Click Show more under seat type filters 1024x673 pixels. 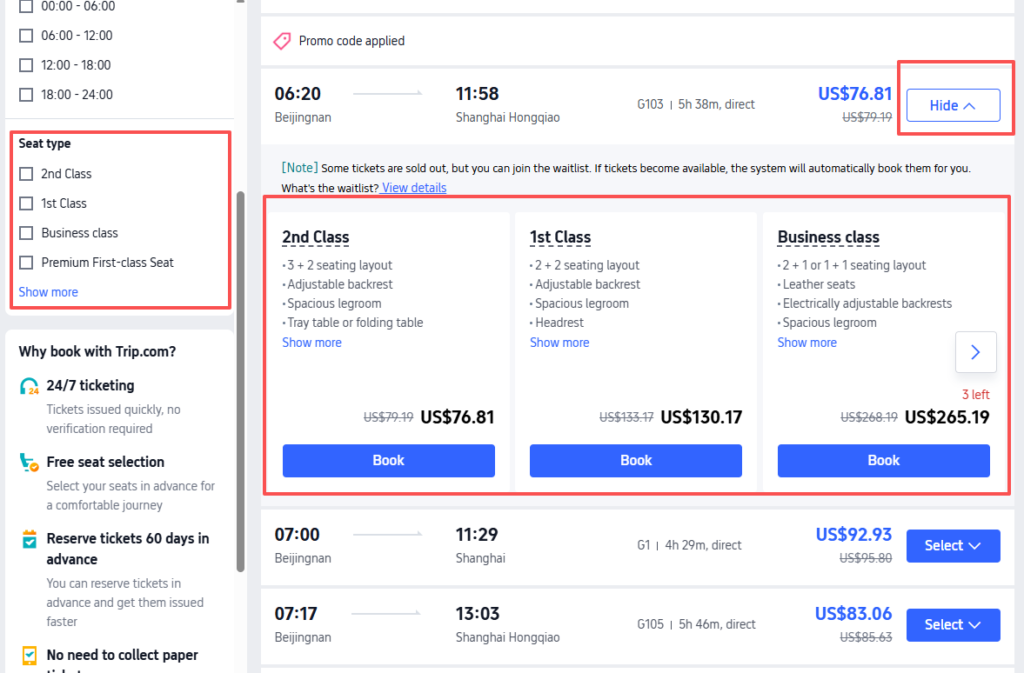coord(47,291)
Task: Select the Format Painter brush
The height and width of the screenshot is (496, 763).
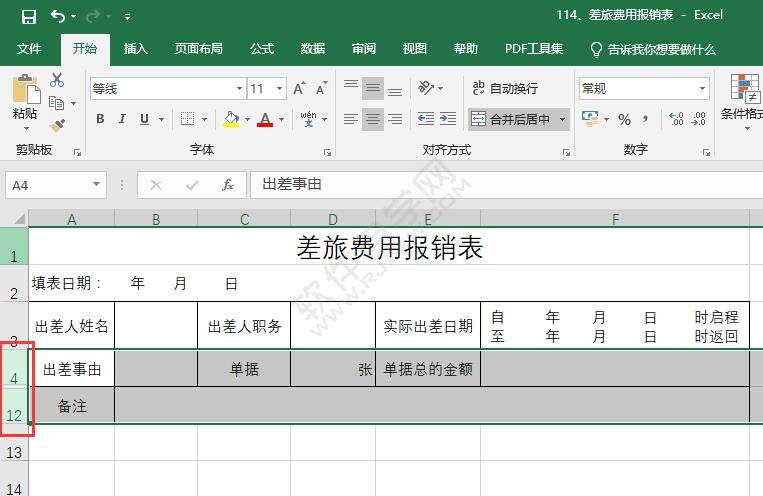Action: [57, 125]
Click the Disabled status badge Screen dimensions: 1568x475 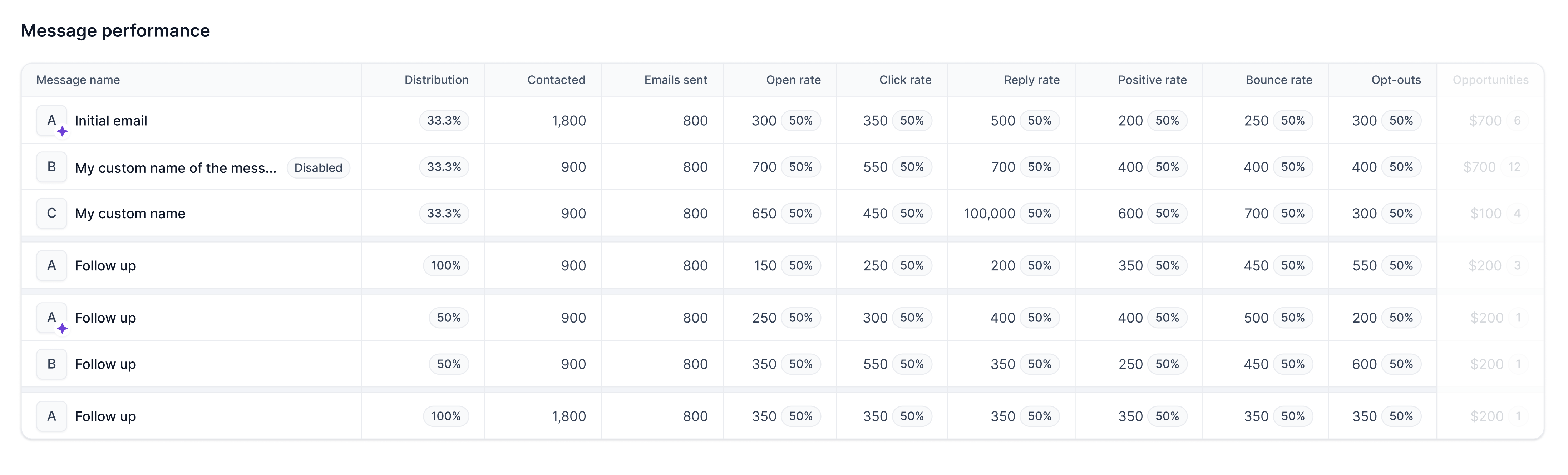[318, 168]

────────────────────

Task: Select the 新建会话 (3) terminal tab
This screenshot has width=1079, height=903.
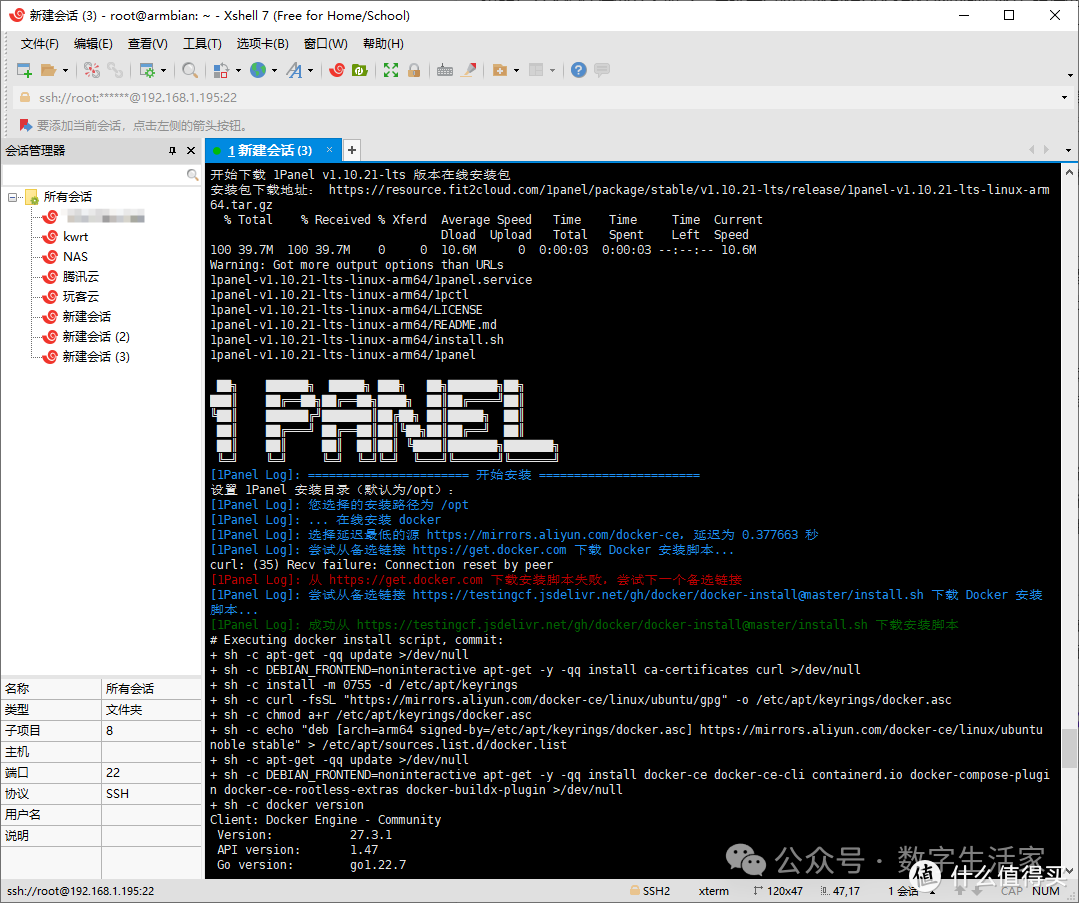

────────────────────

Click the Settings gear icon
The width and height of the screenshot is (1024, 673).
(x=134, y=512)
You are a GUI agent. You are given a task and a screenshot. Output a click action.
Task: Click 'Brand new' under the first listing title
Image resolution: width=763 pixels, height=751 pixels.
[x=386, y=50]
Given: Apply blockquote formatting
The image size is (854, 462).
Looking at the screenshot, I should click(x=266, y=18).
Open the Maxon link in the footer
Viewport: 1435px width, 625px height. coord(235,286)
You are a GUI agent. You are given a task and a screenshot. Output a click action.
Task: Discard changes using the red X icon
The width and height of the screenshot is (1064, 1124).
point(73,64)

────────────────────

» PROBLEM TO SOLVE: Begin at the line that has "The image size is (854, 462)." in the entries above; stop after the line that has "Task: Discard changes using the red X icon". Transcribe exactly those lines and no others.

» WORKED SOLUTION:
The image size is (854, 462).
Looking at the screenshot, I should click(x=266, y=18).
Open the Maxon link in the footer
Viewport: 1435px width, 625px height. coord(235,286)
You are a GUI agent. You are given a task and a screenshot. Output a click action.
Task: Discard changes using the red X icon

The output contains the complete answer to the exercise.